Смогу ли я начать новую жизнь, смогу ли покончить со Стивом, разрушить его до основания, стереть даже память о нем, развеять по ветру имя, язык, привычки, внешность, походку, голос, привязанности, прошлое, надежды? Я имею в виду полное уничтожение Стива, стирание его с лица земли, как и уничтожение всего набора, который его определял. Ведь только так, думал я, возмозкно создать нового себя.

Я не берусь за что-то простое, говорил я себе, я о сложном, о том, чтобы произвести небывалый эксперимент, чтобы уместить в одну физическую жизнь несколько разных. Я о том, чтобы перехитрить природу, судьбу, перехитрить жизнь. Чтобы, как птица Феникс, сжечь себя и, чтобы, как птица Феникс, возродиться из пепла.
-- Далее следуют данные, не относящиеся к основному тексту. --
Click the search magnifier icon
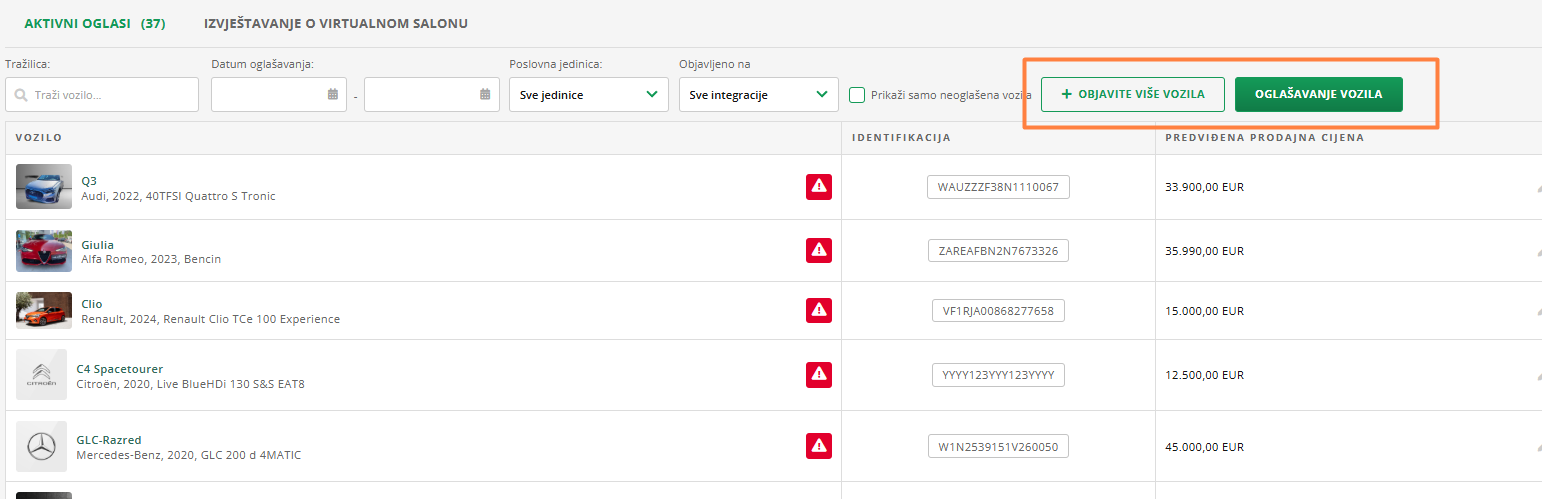Screen dimensions: 1542x499 [x=21, y=96]
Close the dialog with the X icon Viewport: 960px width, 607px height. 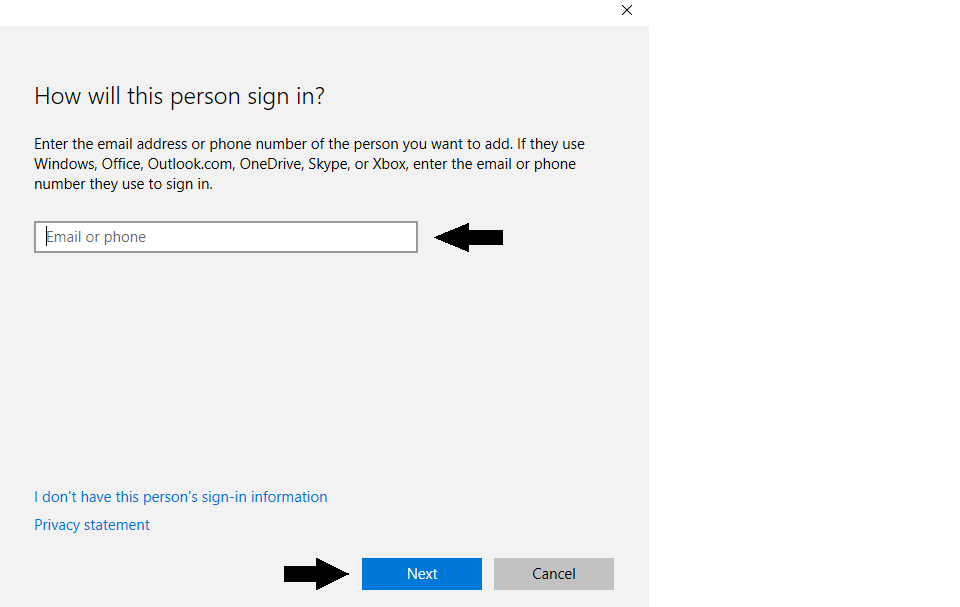[x=627, y=10]
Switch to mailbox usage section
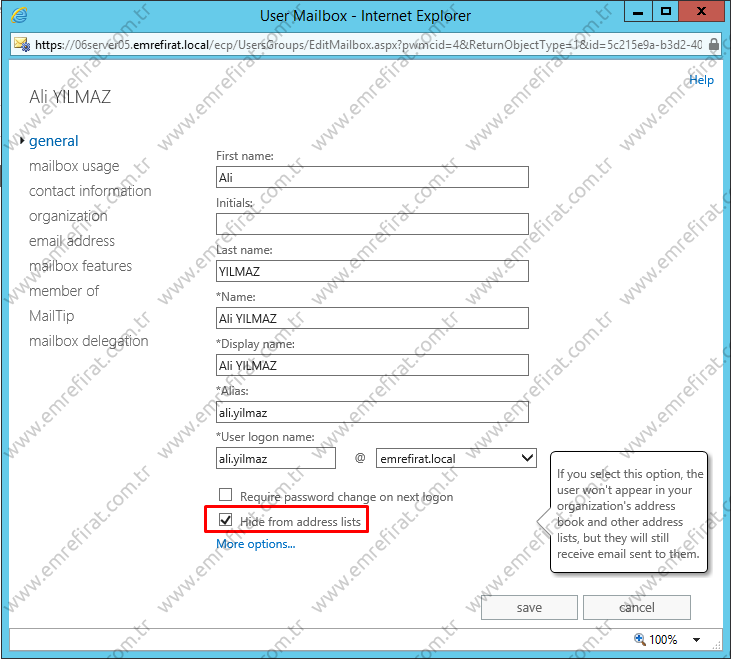This screenshot has width=731, height=659. [x=74, y=166]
Я о том, чтобы обмануть Бога.

На самом деле, Джеки, все выглядело не совсем так, это сейчас решение кажется однозначным, а если уж копаться и вспоминать, то оно обтесывалось и полировалось годами, ему предшествовало немало намеков и предпосылок. Например, однажды меня познакомили с женщиной необычной и потому восхитительной красоты. Лицо ее приковывало взгляд странной асимметрией, я долго пытался разобраться в нем, разложить на составляющие и понял наконец, что нос, тонкий, с дикими, чуть вывороченными ноздрями, которые вздрагивали пугливо, начинается чуть ниже, чем должен. Именно он и придавал всему лицу странную, необычную красоту, от которой нельзя было оторваться ни взглядом, ни памятью. И еще: она вызывающе неумело себя вела.

От человека всегда ожидаешь поведения, соответствующего его внешности. И как правило, не ошибаешься, потому что за долгое время каждый подбирает подходящий себе ритм движений, поступь, манеру говорить, может быть, не всегда оптимальные, но близкие к ним. Здесь же бросалось в глаза полное несоответствие внешности и поведения, которое раздражало, вызывая внутренние неудобства. Эта женщина слишком быстро и резко говорила, всегда не к месту, громко смеялась, размахивая руками, не зная, куда их деть. Она казалась неловка голосом и манерами, неловка и неуклюжа, и это досаждало. Через несколько дней я вспомнил о ней в кругу товарищей, мол, помните, как жаль: такая красота и такое нелепое поведение. Кто-то из моих приятелей усмехнулся, и я спросил его, в чем дело. «Видел бы ты ее полгода назад», – сказал он. «А что было полгода назад?» – поинтересовался я. Он снова засмеялся, как бы призывая других: «Ты бы посмотрел на ее нос. Он не отличался от носа Пиноккио. Она сделала пластическую операцию и еще сама не поняла, почему к ней липнут мужики».